The demon’s muscles are rigid beneath his fingers, corded and trembling with restrained violence, the burned skin hot to the touch.
Dimitri’s head snaps toward him, those red eyes blazing, and for a moment Knox sees the ancient thing behind them, the vast and terrible power looking out at him through a borrowed face.
It should terrify him. It does terrify him, in the way that standing at the edge of a great height terrifies, the fear tangled up with something else that he is not going to name.
“We need to find our witch,” Knox says quietly. “She can’t help us. Let her go.”

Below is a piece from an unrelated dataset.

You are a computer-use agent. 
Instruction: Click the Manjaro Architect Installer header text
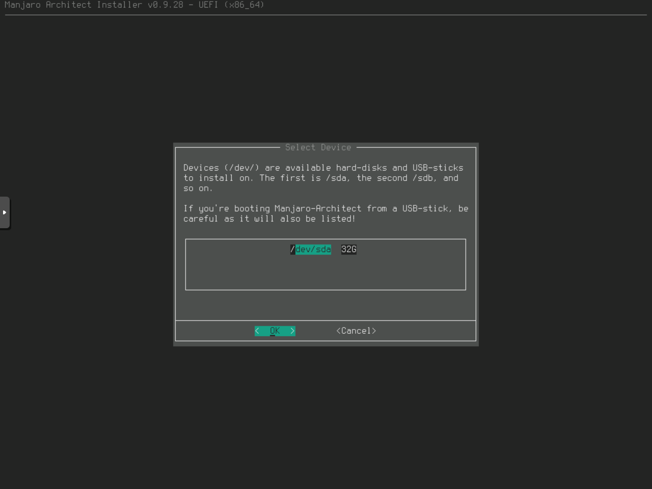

Dimitri stares at him. The red eyes search his face, the split lip, the steady gaze, the hand on his arm, and Dimitri’s jaw works as though he’s chewing on something he doesn’t want to swallow.
“Fine,” Dimitri says.
He drops Ruby. She crumples to the floor, gasping, one hand at her throat, and Dimitri steps over her without looking down.
“I’ll find you again,” he says to the air above her head. “When I don’t have a Templar clinging to me. And we’ll finish this conversation.”
He turns and walks out. Knox follows.
They climb the stairs in silence. The music fades. The cold air hits them. Knox walks ahead of Dimitri toward the mouth of the alley, and he can feel Dimitri’s eyes on his back the entire way, heavy and intent and unwavering.
He doesn’t turn around. He doesn’t need to. He can feel exactly what Dimitri is feeling through the bond, a tangled seething mess of fury and confusion and something underneath both that burns in the dark, and Knox recognizes it because he’s feeling it too.
He just doesn’t know what to call it yet.